Probablement qu’en lisant comme moi ce matin ce passage de Lévitique tel que nous le propose la liturgie chrétienne, vous avez été surpris par cette rafale d’interdictions ou de commandements négatifs qui suivent l’injonction divine. Plus qu’une mise en garde visant à faire de bons croyants et de bons citoyens, c’est une exhortation poignante à se mettre en présence, à revenir à l’originel. Un peu à la manière dont Yahvé intime à Moïse d’avoir à ôter ses chaussures pour se rapprocher du Buisson Ardent. Car enfin, toute la Bible ne cesse de nous le rappeler : Dieu seul est saint. La sainteté est ce qui caractérise l’être de Dieu. Par essence, Dieu est inaccessible à l’homme.
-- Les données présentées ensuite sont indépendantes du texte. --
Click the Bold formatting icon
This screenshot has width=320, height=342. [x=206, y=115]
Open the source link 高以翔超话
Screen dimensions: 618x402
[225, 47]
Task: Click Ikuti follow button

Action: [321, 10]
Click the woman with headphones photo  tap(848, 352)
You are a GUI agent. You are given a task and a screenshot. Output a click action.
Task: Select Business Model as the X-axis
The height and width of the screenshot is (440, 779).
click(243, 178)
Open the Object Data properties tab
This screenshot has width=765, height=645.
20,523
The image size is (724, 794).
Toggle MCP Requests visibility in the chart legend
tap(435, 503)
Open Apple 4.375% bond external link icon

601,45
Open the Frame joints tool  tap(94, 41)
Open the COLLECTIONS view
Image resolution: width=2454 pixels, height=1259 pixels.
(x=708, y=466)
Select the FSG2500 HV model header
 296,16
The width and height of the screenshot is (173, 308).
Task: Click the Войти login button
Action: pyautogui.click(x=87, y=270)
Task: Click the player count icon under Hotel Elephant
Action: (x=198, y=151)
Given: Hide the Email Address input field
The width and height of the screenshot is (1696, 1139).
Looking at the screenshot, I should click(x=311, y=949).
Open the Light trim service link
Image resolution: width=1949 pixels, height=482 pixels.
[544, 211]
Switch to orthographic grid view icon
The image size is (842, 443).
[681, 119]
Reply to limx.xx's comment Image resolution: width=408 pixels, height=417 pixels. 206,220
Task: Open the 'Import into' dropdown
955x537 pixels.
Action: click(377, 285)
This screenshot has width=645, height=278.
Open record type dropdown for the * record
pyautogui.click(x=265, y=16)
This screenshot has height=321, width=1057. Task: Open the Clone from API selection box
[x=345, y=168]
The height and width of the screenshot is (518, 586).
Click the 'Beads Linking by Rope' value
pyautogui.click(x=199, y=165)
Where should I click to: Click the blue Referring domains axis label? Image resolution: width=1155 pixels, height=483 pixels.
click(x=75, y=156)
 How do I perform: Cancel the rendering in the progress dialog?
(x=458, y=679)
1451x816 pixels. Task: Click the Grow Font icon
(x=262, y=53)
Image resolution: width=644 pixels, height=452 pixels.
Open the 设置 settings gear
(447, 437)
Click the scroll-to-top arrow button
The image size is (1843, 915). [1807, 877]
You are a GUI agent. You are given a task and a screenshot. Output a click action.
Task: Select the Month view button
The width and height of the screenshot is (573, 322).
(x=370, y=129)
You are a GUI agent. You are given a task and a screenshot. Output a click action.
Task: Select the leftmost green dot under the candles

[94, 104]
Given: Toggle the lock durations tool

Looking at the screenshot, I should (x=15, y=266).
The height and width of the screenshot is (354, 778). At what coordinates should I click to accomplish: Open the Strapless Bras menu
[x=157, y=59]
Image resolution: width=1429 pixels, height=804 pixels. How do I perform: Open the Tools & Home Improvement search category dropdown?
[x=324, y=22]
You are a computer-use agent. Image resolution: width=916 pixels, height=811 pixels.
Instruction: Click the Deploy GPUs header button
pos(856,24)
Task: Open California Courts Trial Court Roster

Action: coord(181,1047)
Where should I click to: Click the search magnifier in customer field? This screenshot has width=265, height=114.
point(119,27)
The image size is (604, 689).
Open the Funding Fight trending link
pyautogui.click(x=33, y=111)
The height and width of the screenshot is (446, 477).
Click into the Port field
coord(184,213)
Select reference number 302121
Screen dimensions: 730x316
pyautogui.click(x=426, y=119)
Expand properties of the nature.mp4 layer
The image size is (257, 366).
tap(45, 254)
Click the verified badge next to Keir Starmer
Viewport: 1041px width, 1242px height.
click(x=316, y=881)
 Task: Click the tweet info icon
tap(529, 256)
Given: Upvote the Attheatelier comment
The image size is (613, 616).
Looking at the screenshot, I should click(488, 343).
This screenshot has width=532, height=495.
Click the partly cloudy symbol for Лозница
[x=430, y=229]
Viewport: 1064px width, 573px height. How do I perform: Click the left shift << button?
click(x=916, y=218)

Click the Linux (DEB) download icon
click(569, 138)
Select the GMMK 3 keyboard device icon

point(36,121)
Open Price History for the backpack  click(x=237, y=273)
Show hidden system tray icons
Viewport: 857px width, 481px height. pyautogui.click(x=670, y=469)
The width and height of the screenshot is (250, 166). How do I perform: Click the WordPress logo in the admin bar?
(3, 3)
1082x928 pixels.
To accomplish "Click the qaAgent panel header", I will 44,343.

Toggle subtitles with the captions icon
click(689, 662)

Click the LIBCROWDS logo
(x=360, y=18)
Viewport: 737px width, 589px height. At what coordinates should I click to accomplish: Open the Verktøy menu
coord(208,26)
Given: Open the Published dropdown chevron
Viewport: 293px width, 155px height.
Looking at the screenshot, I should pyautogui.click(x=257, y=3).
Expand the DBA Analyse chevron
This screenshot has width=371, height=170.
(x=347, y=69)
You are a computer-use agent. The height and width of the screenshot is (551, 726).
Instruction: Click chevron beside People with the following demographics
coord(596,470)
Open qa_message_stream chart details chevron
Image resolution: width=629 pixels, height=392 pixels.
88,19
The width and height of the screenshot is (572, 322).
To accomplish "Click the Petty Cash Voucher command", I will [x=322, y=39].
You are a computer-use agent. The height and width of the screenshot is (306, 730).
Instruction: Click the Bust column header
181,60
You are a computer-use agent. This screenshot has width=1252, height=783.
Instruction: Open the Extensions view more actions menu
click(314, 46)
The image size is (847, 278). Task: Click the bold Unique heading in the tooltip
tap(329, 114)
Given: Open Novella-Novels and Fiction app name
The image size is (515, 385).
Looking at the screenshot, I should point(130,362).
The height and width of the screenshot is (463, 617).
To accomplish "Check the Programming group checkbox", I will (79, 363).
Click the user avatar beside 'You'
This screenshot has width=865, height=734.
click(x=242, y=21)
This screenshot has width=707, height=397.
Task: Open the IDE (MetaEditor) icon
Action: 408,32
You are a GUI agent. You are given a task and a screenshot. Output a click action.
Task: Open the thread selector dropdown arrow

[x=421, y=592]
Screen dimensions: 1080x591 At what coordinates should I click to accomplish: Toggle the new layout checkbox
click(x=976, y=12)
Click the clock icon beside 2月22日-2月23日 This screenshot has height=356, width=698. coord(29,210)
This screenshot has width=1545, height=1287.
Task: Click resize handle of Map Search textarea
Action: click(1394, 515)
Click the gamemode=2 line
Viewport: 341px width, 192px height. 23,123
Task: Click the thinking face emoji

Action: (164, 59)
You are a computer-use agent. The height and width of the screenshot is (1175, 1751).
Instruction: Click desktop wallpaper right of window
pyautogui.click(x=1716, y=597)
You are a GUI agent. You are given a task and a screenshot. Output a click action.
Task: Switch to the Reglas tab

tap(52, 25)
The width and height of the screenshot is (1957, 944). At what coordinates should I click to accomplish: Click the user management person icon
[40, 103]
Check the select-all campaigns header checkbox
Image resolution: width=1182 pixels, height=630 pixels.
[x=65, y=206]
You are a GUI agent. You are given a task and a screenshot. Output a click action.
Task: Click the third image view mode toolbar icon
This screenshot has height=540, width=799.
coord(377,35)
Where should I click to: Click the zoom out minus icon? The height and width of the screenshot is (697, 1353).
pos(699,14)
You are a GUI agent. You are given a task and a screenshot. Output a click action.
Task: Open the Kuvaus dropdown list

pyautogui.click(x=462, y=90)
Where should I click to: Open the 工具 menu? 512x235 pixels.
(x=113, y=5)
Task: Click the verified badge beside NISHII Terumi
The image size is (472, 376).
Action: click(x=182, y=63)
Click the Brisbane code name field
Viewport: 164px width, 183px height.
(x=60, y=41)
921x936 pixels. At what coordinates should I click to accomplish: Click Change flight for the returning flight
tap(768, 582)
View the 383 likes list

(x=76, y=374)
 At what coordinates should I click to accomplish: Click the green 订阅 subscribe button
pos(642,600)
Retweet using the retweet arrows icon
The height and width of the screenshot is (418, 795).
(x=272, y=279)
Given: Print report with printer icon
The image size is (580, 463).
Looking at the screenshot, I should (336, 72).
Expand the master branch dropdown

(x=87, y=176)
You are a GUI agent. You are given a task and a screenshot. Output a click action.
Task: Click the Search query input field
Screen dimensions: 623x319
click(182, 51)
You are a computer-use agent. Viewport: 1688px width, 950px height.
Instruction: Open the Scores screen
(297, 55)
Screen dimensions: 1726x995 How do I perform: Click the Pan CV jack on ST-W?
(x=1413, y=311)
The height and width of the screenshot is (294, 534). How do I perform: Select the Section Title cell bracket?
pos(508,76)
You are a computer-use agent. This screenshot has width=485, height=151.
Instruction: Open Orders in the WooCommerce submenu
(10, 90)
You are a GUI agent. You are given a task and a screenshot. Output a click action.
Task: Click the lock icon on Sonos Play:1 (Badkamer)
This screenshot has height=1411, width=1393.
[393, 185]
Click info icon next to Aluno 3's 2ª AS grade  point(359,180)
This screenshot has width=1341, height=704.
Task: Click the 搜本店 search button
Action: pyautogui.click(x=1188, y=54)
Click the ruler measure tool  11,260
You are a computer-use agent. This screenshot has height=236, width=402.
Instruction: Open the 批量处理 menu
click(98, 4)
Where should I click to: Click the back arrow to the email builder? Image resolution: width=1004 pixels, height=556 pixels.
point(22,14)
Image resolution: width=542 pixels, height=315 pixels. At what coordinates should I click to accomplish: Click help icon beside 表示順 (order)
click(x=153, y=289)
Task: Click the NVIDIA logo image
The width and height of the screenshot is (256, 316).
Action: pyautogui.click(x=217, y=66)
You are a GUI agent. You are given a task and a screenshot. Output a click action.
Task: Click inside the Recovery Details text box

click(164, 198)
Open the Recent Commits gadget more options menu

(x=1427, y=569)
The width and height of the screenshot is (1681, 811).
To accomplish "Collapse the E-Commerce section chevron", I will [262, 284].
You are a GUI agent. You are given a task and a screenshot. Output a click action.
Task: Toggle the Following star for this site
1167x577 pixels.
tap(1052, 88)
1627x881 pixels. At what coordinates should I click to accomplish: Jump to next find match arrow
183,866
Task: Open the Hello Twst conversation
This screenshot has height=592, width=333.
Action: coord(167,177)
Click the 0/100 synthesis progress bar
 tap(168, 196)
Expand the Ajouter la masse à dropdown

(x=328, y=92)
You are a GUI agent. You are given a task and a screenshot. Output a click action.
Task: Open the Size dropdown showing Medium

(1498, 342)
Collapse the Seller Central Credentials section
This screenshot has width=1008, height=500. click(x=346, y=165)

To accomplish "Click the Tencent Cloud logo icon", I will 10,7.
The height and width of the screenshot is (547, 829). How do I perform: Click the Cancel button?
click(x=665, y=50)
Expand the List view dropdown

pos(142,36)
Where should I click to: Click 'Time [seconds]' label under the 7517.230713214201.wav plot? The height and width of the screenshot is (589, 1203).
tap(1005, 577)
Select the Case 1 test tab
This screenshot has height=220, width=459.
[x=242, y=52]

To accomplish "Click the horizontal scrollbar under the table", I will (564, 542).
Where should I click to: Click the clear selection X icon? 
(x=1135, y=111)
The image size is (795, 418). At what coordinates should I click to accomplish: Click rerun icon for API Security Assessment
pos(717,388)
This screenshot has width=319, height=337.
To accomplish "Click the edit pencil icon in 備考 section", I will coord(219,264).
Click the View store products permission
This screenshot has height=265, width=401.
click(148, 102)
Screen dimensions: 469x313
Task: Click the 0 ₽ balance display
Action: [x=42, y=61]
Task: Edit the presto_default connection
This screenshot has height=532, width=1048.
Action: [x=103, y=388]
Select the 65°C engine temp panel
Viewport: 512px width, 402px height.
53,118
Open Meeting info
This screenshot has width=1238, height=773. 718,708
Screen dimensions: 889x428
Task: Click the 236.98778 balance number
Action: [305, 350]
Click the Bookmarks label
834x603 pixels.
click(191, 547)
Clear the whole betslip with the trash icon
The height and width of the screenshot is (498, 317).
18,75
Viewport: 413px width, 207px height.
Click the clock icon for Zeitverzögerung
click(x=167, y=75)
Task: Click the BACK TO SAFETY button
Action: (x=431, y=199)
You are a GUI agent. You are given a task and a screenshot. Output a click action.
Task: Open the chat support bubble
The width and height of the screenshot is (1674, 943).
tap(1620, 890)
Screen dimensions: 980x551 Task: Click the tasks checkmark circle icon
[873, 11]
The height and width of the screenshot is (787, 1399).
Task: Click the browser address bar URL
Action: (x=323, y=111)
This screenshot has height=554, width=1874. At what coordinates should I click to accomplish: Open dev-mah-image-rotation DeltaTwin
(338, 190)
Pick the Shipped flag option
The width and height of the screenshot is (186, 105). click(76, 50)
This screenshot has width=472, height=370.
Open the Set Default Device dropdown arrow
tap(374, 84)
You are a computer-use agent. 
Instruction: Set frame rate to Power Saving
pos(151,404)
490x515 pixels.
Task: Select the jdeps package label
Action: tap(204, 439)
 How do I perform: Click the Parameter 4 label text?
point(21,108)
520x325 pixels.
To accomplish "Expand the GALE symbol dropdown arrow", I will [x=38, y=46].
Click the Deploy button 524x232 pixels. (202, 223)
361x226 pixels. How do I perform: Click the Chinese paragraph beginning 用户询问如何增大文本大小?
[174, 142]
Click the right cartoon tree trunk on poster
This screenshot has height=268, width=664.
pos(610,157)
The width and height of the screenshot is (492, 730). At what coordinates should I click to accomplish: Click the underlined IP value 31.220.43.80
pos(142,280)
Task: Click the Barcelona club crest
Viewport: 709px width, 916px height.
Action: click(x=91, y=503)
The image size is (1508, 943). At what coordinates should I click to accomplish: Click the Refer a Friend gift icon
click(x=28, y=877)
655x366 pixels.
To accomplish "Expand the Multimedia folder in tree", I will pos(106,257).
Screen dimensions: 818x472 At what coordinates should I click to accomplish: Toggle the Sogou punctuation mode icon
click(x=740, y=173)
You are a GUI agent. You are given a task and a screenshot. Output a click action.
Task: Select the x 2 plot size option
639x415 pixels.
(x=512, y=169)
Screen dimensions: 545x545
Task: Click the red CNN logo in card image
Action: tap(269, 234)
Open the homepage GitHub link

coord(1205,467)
Comment pourrions-nous être saints, nous qui ne sommes pas Dieu ? Comment pourrions-nous être saints même en mobilisant toute nos maigres ressources et notre piètre bonne volonté ?
Alors le Seigneur nous fait réentendre cet appel pressant comme une invitation à se dépouiller, comme autant d’habits souillés ou de peaux mortes, ce que nous avons laissé proliférer en nous et qui n’appartient pas à son projet créateur. Purification. Évidement. Travail d’enfantement qui se déploie comme une hymne de victoire sur les forces de la mort. Travail de retranchement scandé par l’affirmation répétée quatre fois de la sainteté de Dieu : « JE SUIS le Seigneur ». Il ne s’agit pas de rechercher des choses impossibles pour parvenir à la communion divine, mais bien d’évacuer de nos vies ce qui n’est pas du côté de l’amour, ce qui est venu s’y déposer comme une pollution fratricide. Se dépouiller pour que le plus essentiel de nos vies puisse être exposé à la sainteté même de Dieu. A la manière même de ce que le Christ indique à Catherine de Sienne : « Fais-toi vase et je me ferai torrent. » De quelle épaisseur malséante ou de masque ridicule vais-je pouvoir me défaire en ces jours ?
Et voilà qu’au terme de cette approche de la sainteté de Dieu formulée par des commandements négatifs surgit une prescription qui, elle, est énoncée de façon positive : « tu aimeras ton prochain comme toi-même. » Un peu comme si Dieu nous disait : « Vois le poids de cette parole. Comprends ce qu’elle implique. Ce n’est qu’au terme d’une attention renouvelée aux mouvements de ton cœur, à ta conduite quotidienne, à la recherche d’une démarche réellement juste et fraternelle que tu pourras réellement comprendre ce que cela veut dire : « Tu aimeras ton prochain comme toi-même », sinon tu demeureras imperméable à ma sainteté. » Ce n’est pas rien : l’accès à la Présence trois-fois Sainte de Dieu passe par l’amour du prochain… C’est si vrai que le Christ reprendra ce verset du Lévitique pour établir sa règle d’or, le double commandement de Dieu et du prochain (Mc 12, 31), le seul commandement qui puisse nous ouvrir à la vie éternelle comme le rappellera Jésus au légiste (Lc 10, 25). Si la sainteté de Dieu est bien de fait inaccessible à l’homme, Dieu lui-même vient nous la partager en faisant le détour par l’attention à notre prochain.